En otros libros, como El fin de las certidumbres, de 1996, Prigogine discute extensamente sobre la naturaleza del tiempo: la “flecha del tiempo”, el carácter irreversible de los procesos naturales, harían imposible la aplicación de leyes deterministas, y la misma noción de ley. Los experimentos científicos, en tanto se aplican sobre una materia cambiante, no podrían servir para demostrar las leyes científicas. En Las leyes del caos (1993, reimpresión en 2006), Prigogine vuelve sobre el mismo problema. Una de las figuras notables en las que se detiene es Boltzmann, quien en el siglo XIX habría llegado a comprender que los procesos naturales provenían del caos, antes que de una ley universal. Me parece notable lo que Prigogine apunta en cierto momento, por su carácter hasta cierto punto polémico. Dice Prigogine:

Otra manera de tratar de eliminar la irreversibilidad es hacer alusión al principio antrópico. Es lo que hace Stephen Hawking en su citada obra Historia del Tiempo.

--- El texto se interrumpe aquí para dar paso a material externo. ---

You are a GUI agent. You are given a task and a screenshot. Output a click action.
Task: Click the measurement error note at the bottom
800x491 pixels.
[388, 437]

En ella leemos: ‘Se necesita una flecha termodinámica fuerte para que la vida inteligente pueda actuar…’ y más adelante ‘en resumen, las leyes de la física no hacen distinción entre las direcciones futura y pasada del tiempo’. Pero ¿cómo se puede conciliar ambas afirmaciones? Si se necesita una flecha termodinámica fuerte para que pueda desarrollarse vida inteligente, es necesario que esa flecha termodinámica tenga una contrapartida en nuestra descripción del universo. Tiene que ser tan real como cualquier otro elemento físico. Es cierto que la introducción de la irreversabilidad nos obliga a formular de nuevo las leyes de la dinámica. Se trata, sin duda, de una tarea muy ambiciosa.

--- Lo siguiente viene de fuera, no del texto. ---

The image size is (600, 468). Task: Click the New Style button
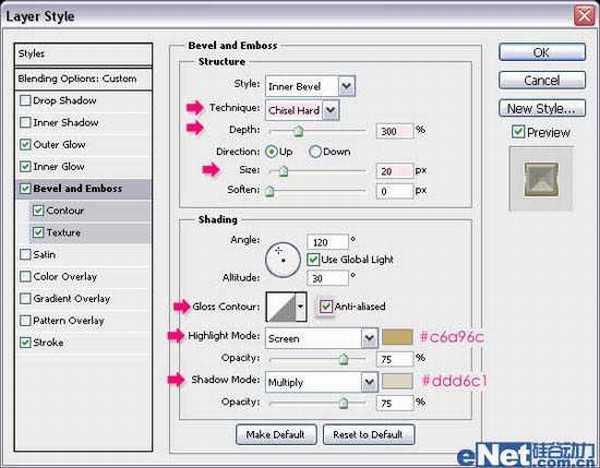point(540,108)
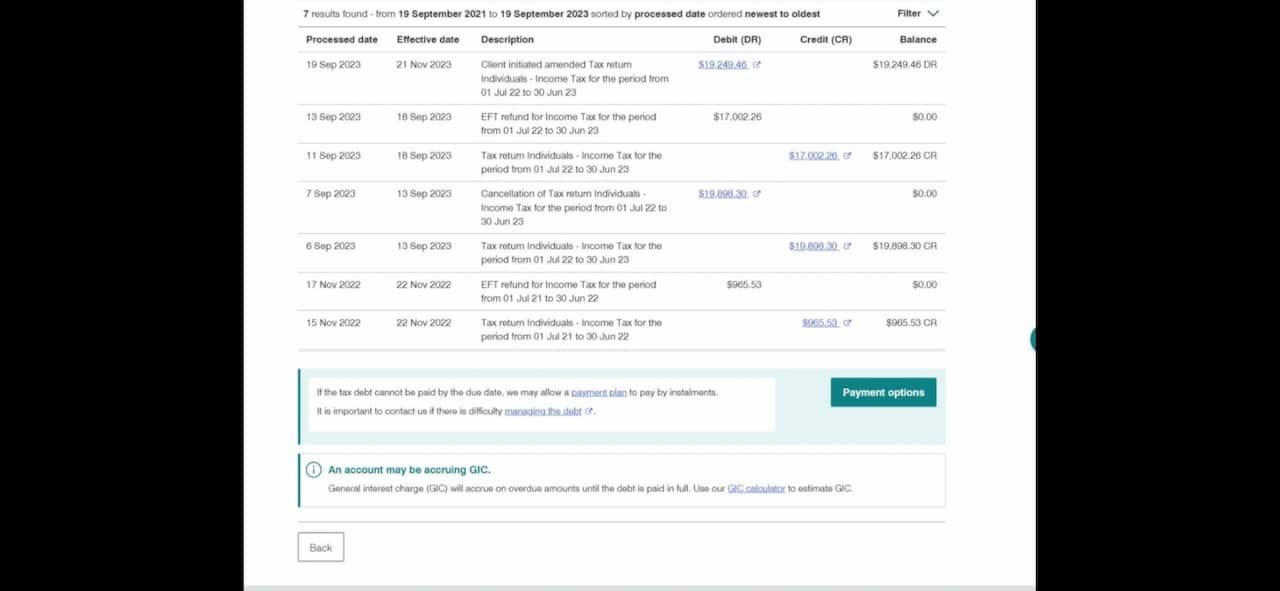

Me viene a la mente una pregunta que solía hacer Heisenberg: ‘¿Qué diferencia hay entre un pintor abstracto y un físico teórico?’. Y daba la siguiente respuesta: Un pintor abstracto quiere ser lo más original posible, mientras que un físico teórico tiene que ser lo menos original posible. Estoy de acuerdo con Heisenberg, y si creo que hay que formular de nuevo las leyes de la dinámica, lo cual, efectivamente, puede parecer demasiado ambicioso, es porque no veo otra forma de introducir el tiempo en la descripción física del mundo.

Creo que las tentativas por establecer un diálogo entre las ciencias implican que necesariamente nos adentremos en territorios en los que posiblemente tengamos conocimientos básicos o seamos unos diletantes. ¿Qué resultados se puede obtener de semejantes tentativas? Obviamente, no vamos a reformar los estudios de física si provenimos de las ciencias sociales o de las humanidades, pero sí podemos tener una visión distinta de las ciencias sociales y de las humanidades. Y de las mismas ciencias exactas.